- [What you will do]:
What lines below contain the word "Open"? Please pull each one out.

- [Dataset records]:
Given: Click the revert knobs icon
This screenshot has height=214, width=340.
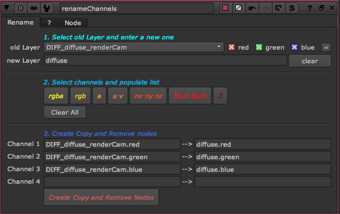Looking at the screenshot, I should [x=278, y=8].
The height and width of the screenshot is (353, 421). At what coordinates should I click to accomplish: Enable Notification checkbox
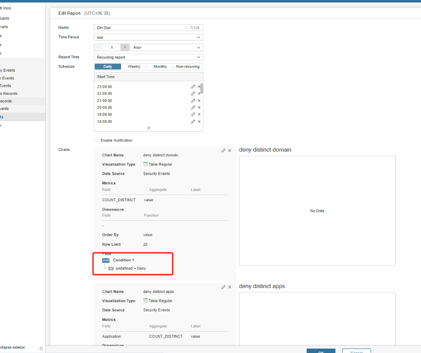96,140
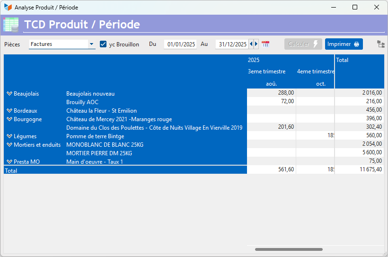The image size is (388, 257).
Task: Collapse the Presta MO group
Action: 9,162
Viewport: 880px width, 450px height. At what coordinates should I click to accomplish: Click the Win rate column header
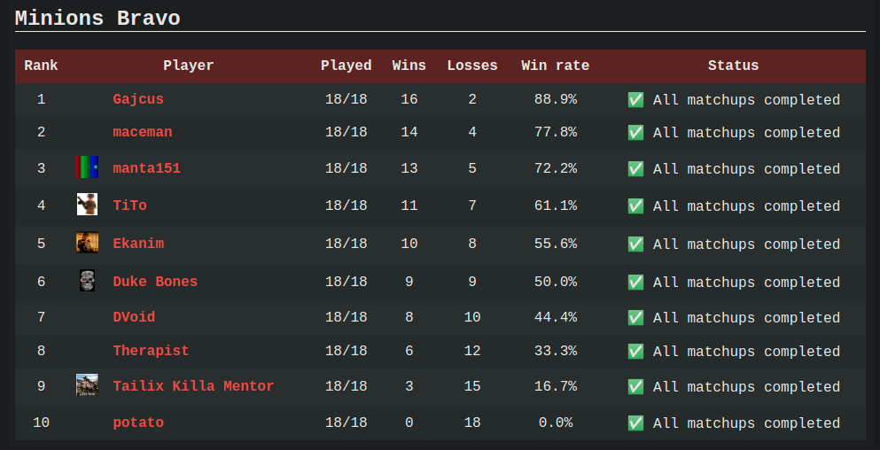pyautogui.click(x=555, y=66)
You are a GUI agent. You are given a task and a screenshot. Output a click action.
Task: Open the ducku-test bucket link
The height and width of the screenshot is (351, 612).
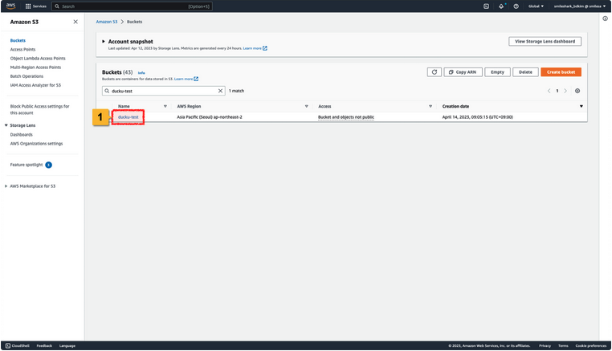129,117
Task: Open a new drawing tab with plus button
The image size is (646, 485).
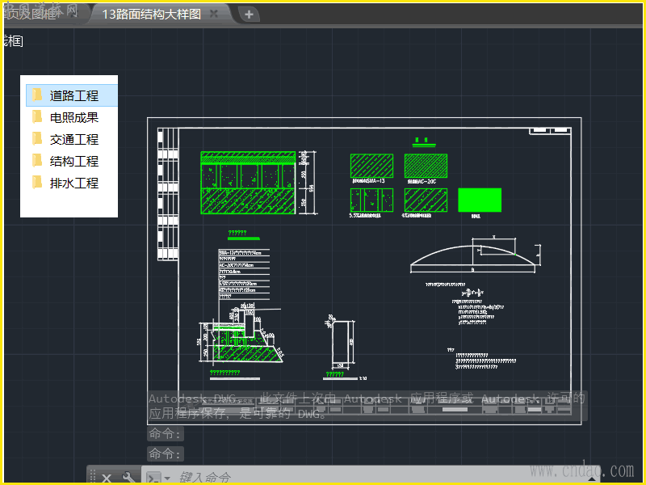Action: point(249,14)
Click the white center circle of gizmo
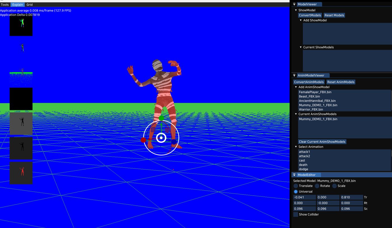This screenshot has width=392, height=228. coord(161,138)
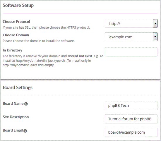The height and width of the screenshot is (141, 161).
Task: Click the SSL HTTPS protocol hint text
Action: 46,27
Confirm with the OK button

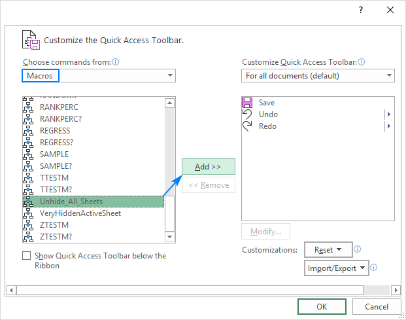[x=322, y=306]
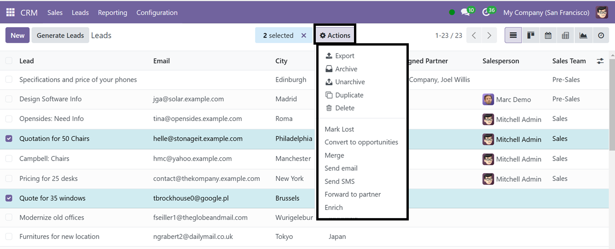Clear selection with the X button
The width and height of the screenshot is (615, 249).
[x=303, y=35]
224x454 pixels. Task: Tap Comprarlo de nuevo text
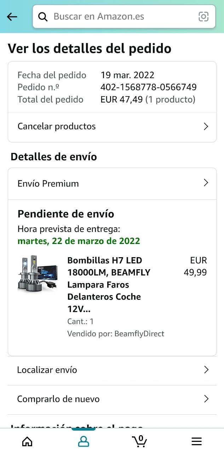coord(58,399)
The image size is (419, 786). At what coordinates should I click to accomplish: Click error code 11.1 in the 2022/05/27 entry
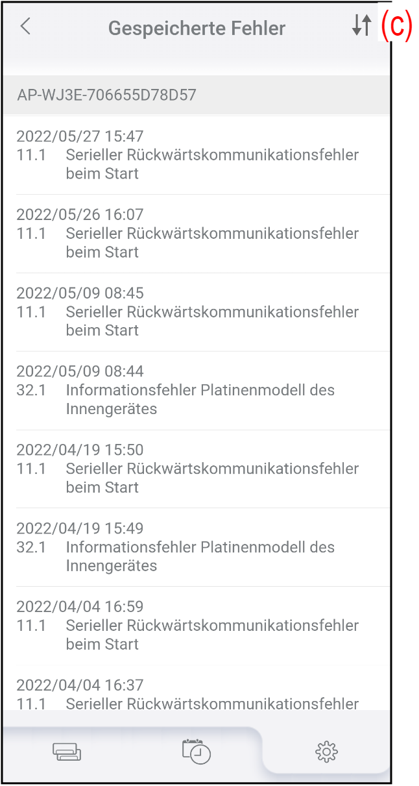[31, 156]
---
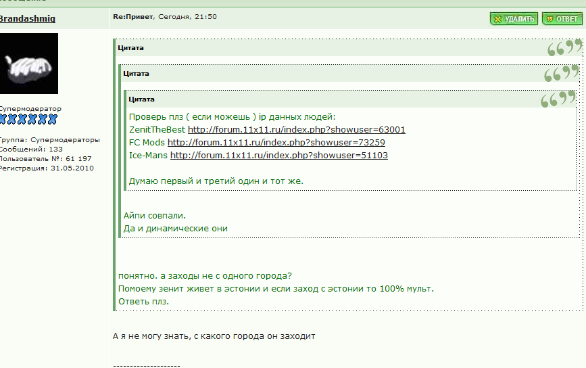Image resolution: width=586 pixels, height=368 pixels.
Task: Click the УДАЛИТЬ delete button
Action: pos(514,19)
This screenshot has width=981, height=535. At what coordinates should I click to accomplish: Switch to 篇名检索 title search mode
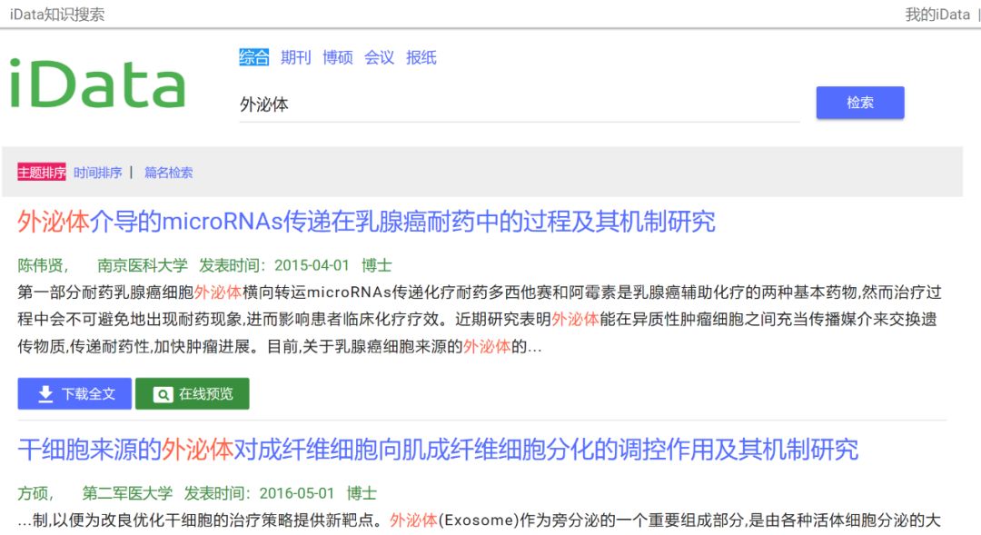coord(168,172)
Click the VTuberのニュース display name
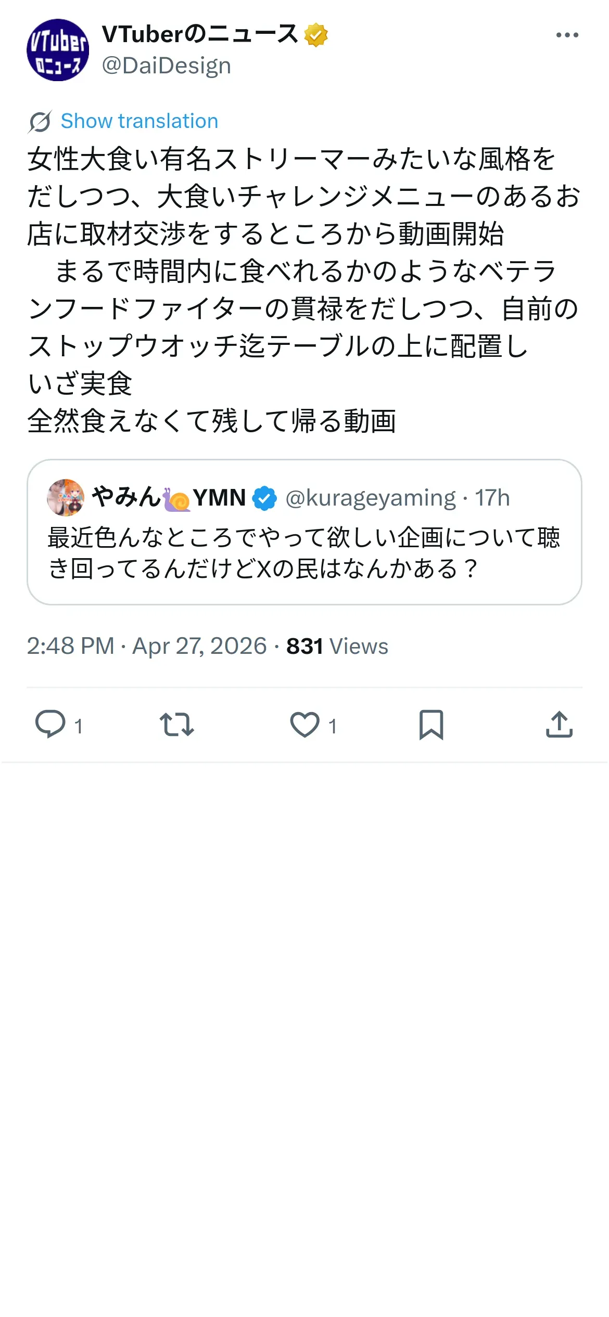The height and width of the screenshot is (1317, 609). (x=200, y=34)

- [Exercise response]:
Task: Open the ducku-test bucket link
Task: Open a new drawing tab with plus button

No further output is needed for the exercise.